Selected extract:
<<<<

As shown in Table 2, the multilabel model has significant improvements in both overall performance and subgroup performance (except for 2 of the seizure subgroups). The overall performance improved by 5.9 AUROC points, while the performance on patients from the pediatric hospital improved by 8.3 points, and 7.7 AUROC points for focal spike-and-wave seizure types. Importantly, the improvements in performance significantly minimized the gaps in performance among subgroups. In addition, we compared the FPRs for each attribute (shown in Supplementary Fig. 1) and found that the overall FPR decreased from 0.08 to 0.02. The top 3 attributes with the highest FPR, which correspond to abnormal attributes (mislabeled seizure, unknown abnormality, and slowing), all decreased significantly (e.g., FPR for EEG clips with unknown abnormal patterns decreased from 0.15 to 0.08). We further compared the 2D projected embeddings of the binary and multilabel models in Supplementary Fig. 2, which shows that the embeddings of the multilabel model of abnormal EEG clips cluster more tightly than the embeddings of the binary model, reaffirming that the multilabel model can better differentiate EEG abnormalities.

Table 2 Improving subgroup robustness with class specificity

We also investigated the impact of training a multilabel model on different subsets of the workflow attributes on subgroup robustness. We choose two additional subsets of classes: classifying seizures along with two abnormalities highly relevant to seizures (spikes and slowing), and classifying seizures along with only abnormal attributes (i.e., we remove the following attributes: drowsy, jerk, tap, respiration, eyes open/closed, asleep, ekg, arousal). As shown in Supplementary Table 2, we first found that all multilabel models improved overall seizure detection performance over the binary model. Interestingly, training a multilabel model for detecting seizure onset along with only abnormal attributes performed similarly to the multilabel model trained on all attributes, indicating that increasing class specificity with the abnormal attributes is the most important.

Measuring clinical utility

A major barrier for technicians and neurophysiologists who have access to commercial seizure detection models is the high number of false alarms13,24, which results in alarm fatigue and in clinicians not utilizing model predictions. Therefore, a good metric to assess clinical utility is the average number of false positives after scanning 24 h of EEG (FPs/24 h). In particular, we look at two parameters that directly impact the number of false positives:

  • Recall (or sensitivity): Specifying the desired recall implicitly determines the threshold used to binarize the seizure probabilities. While having a higher desired recall is advantageous (since we miss fewer seizures), it is in direct tension with false positives, where number of false positives increase as we increase recall. In some settings, such as counting the precise number of occurring seizures, it may be critical to have a high recall. While in other settings, where the model is used as an assistant to prioritize which parts of the EEG to read first, having a high recall is not as critical. For these reasons, we look at the FPs/24hr for a recall of 0.5, 0.8, and 0.9.

>>>>

Return, verbatim, the portion of the seizure-detection excerpt that starts at the words "We also investigated" and stops after the words "the most important.".

Provided information:

<<<<

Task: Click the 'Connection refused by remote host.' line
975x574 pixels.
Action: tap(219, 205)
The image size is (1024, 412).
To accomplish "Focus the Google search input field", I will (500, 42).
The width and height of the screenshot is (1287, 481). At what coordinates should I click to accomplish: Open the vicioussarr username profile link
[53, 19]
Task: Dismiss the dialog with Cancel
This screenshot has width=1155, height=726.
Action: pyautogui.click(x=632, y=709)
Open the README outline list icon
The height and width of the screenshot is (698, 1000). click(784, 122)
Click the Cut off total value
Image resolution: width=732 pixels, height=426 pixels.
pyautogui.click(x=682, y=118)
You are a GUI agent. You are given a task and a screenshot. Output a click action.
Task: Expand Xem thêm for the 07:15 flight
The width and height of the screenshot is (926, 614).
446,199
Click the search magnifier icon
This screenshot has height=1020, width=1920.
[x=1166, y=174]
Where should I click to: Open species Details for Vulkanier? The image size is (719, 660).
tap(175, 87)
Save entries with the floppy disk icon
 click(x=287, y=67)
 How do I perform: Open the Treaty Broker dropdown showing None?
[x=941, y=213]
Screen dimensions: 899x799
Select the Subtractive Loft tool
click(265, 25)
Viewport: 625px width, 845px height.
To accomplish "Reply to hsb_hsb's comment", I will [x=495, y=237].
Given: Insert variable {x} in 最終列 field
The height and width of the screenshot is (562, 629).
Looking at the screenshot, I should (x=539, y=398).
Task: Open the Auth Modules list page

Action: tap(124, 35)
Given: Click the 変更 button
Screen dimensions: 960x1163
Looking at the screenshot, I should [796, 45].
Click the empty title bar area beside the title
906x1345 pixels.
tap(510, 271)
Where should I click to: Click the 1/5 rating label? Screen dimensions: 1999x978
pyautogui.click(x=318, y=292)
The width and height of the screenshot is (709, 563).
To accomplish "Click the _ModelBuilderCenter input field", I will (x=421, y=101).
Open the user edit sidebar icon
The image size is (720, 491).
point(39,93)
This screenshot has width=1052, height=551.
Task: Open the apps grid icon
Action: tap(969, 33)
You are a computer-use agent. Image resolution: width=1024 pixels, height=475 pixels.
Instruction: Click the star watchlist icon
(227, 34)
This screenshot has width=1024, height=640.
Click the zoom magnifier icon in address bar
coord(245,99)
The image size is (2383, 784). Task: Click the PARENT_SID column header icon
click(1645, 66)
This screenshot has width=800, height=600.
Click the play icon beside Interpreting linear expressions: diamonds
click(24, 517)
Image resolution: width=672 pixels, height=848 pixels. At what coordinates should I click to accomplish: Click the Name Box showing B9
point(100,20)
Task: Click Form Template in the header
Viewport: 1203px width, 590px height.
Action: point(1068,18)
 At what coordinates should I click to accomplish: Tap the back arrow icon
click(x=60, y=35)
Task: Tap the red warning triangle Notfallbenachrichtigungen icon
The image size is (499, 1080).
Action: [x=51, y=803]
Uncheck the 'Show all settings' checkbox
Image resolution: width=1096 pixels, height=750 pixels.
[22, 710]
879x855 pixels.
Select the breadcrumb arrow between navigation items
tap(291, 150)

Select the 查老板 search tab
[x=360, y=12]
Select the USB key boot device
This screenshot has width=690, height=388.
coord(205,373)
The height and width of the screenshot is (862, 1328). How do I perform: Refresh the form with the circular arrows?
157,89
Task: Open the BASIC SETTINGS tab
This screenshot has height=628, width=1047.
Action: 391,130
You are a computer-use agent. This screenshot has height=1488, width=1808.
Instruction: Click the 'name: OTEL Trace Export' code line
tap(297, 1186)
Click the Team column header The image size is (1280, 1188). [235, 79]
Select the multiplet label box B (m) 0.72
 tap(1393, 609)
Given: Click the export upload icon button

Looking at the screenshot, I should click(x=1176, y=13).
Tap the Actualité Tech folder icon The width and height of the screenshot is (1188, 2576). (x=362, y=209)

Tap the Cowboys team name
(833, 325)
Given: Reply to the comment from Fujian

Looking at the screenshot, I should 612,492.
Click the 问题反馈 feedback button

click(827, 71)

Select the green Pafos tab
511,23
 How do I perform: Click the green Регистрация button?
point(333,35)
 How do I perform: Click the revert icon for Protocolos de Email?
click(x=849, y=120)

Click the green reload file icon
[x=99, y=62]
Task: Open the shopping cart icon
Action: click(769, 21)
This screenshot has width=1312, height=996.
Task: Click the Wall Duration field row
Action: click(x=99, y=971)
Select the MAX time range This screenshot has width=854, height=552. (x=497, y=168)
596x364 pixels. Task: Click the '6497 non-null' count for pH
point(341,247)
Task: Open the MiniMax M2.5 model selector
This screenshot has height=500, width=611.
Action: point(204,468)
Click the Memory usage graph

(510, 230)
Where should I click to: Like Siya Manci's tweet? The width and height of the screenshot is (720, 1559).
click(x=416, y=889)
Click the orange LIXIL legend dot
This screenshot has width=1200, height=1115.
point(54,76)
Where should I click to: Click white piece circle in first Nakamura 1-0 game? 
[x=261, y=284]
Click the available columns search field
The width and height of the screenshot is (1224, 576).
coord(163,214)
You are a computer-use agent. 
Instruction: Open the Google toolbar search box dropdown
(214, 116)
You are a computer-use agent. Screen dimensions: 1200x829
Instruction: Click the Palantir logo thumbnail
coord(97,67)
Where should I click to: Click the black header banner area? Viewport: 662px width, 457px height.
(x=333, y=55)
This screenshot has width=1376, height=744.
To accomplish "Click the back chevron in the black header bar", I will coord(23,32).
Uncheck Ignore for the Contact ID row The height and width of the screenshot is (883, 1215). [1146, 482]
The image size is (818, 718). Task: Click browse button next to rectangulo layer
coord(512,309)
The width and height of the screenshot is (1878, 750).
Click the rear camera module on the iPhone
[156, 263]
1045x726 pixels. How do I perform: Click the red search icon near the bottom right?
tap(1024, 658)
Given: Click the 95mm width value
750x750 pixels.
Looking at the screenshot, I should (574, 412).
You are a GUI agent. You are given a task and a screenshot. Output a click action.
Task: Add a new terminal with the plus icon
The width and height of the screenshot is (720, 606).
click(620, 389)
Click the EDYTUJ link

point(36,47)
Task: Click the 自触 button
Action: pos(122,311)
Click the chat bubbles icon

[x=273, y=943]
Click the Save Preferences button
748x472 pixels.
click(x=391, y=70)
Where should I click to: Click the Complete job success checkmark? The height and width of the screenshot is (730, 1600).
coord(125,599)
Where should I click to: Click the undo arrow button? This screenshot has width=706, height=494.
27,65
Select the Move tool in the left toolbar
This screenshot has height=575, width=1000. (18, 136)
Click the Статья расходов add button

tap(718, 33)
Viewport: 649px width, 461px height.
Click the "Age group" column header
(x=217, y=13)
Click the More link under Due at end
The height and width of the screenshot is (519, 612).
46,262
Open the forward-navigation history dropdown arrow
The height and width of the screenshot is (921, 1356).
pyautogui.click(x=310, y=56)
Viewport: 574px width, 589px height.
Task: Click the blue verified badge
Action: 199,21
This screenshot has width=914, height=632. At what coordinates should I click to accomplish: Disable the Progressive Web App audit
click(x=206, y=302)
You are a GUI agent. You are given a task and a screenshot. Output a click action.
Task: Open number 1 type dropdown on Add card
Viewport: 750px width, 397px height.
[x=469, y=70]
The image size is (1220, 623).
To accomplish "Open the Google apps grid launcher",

>>>>

Completed task:
We also investigated the impact of training a multilabel model on different subsets of the workflow attributes on subgroup robustness. We choose two additional subsets of classes: classifying seizures along with two abnormalities highly relevant to seizures (spikes and slowing), and classifying seizures along with only abnormal attributes (i.e., we remove the following attributes: drowsy, jerk, tap, respiration, eyes open/closed, asleep, ekg, arousal). As shown in Supplementary Table 2, we first found that all multilabel models improved overall seizure detection performance over the binary model. Interestingly, training a multilabel model for detecting seizure onset along with only abnormal attributes performed similarly to the multilabel model trained on all attributes, indicating that increasing class specificity with the abnormal attributes is the most important.